Summit’s usual initial vast confusion reigns in the RDS, especially for speakers and media

Highlights from day one of the Web Summit. Exhibitors talk about the benefits (and problems) the Summit brings, and what they think of that impending move to Lisbon.

 

It just wouldn’t be the start of Web Summit without a morning radio rant from summit co-founder Paddy Cosgrave.

He delivered energetically yesterday on Morning Ireland, taking listeners on a gripe highlights tour that reprised the organisation’s All That is Wrong with Dublin and Ireland talking points.

There’s no knowing if this greatest-hits rendition stung the semi-spurned Taoiseach. He was first said to have not been invited. Then, a terse clarifying press release from the Web Summit’s public relations company stated that he had been invited.

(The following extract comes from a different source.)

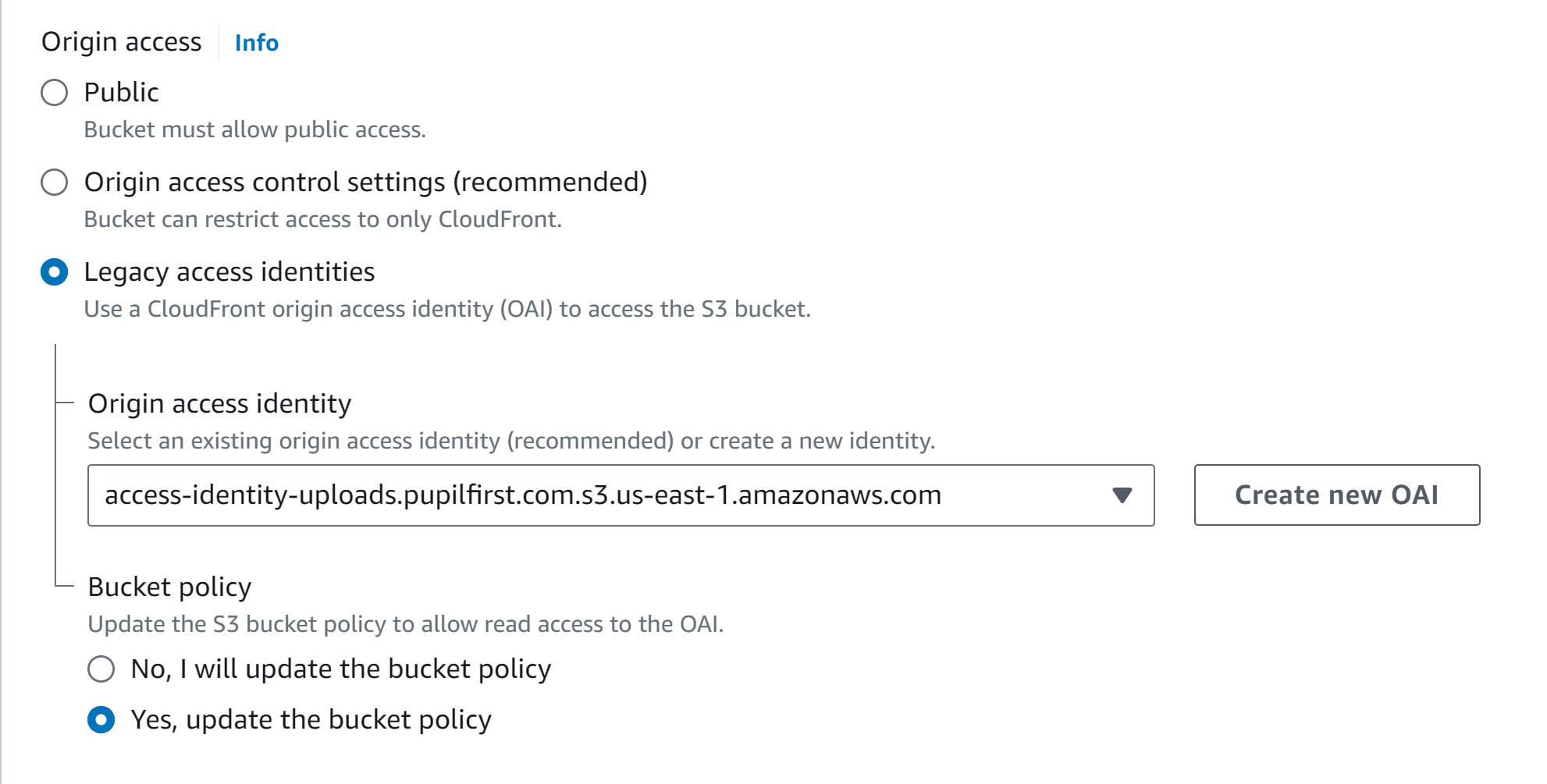Click the Origin access section title
Viewport: 1547px width, 784px height.
[x=122, y=41]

Well, kind of. At short notice. On the Friday before. By email. Only read after nearly everyone had left Government Buildings. With a Sunday RSVP deadline. You know: the kind of invitation usually extended to national leaders.

Even by Web Summit standards these days, this seemed extraordinarily rude, especially to a man who had once been lord of their stage at a previous Web Summit, when having him there for a “fireside chat” was a summit publicity photo feature for months afterwards. How swiftly yesterday’s icon can be cast aside like an old Bebo profile. So #humiliating! All of which might leave Portuguese leaders feeling slightly nervous at what lies ahead for the next three years (just three, lads, hang in there).

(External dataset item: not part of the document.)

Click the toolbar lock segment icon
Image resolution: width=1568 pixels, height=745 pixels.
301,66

Back in the RDS, the usual initial vast confusion reigned, especially for speakers and media, whose registration was way down in the Simmonscourt Pavilion, separate from everyone else. Except none of the pink T-shirted volunteers or Belfast-accented security guards seemed to know this, which made for a morning of unplanned exercise, running first one way, then another.

Listen: Interviews and analysis from Web Summit 2015

https://soundcloud.com/irishtimes-business

Jammed walkways

But no, it just turned out that the entry was on the other side. Facing towards an empty car park. With a sign no one could see. Behind barriers that seemed to indicate no one was supposed to go that way. Sigh.

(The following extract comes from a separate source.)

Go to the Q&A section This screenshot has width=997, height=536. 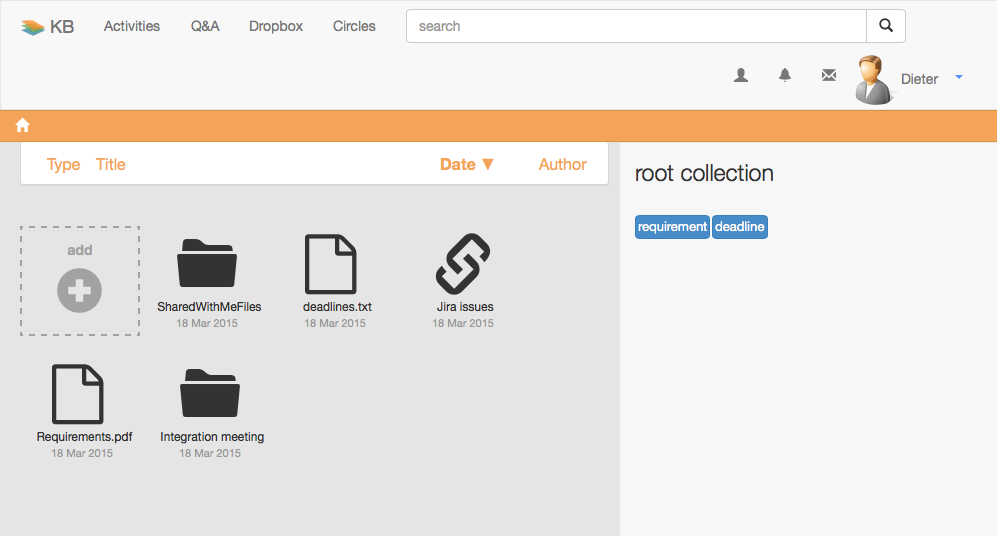tap(205, 26)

Finally inside, and on to the wifi. Oh, you say, don’t mention the wifi! The topic that is always trending at Web Summit, a lead complaint (rightly) from organisers. But I fear I must. The wifi was crap. All day. But Diarmuid Hanafin, the communications manager for the RDS, was happily tweeting. “Wifi network has been built & operated by Websummit & their 3rd party provider for this year’s event.” So there.

Anyway, on to the #websummit hashtag, where a frequent complaint was of price gouging, not by the hotels but by Web Summit. On the lunches. The popular, free Food Summit of the past, at which attendees got their lunches, has given way to a €20 a day, or €50 for three days, voucher system. Ouch. A €20 lunch is pricey even by Dublin hotel standards.

But enough about the infrastructure. Let’s talk content. That’s where Web Summit always scores well. The organisers have come up trumps, and the talks are satisfyingly eclectic.

Cars and technology

FordBill Ford

Nice perspective from an Olde Worlde company.

Then came a talk on cyberpsychology and hackers. Then Google chatted about machine learning. I wandered down to the Sports Stage. The confident boxing champ Michael Conlan was winding up his interview: “If you want a long career in boxing, you have to not get hit.”

Now, that’s great advice for every start-up that has flocked to the event.

Then came Jed York, chief executive of American football team the San Francisco 49ers. Fans at the team’s Levi Stadium can use the stadium app to have a beer delivered to their seat in 6½ minutes.

Read that, GAA, football and rugby fans and weep.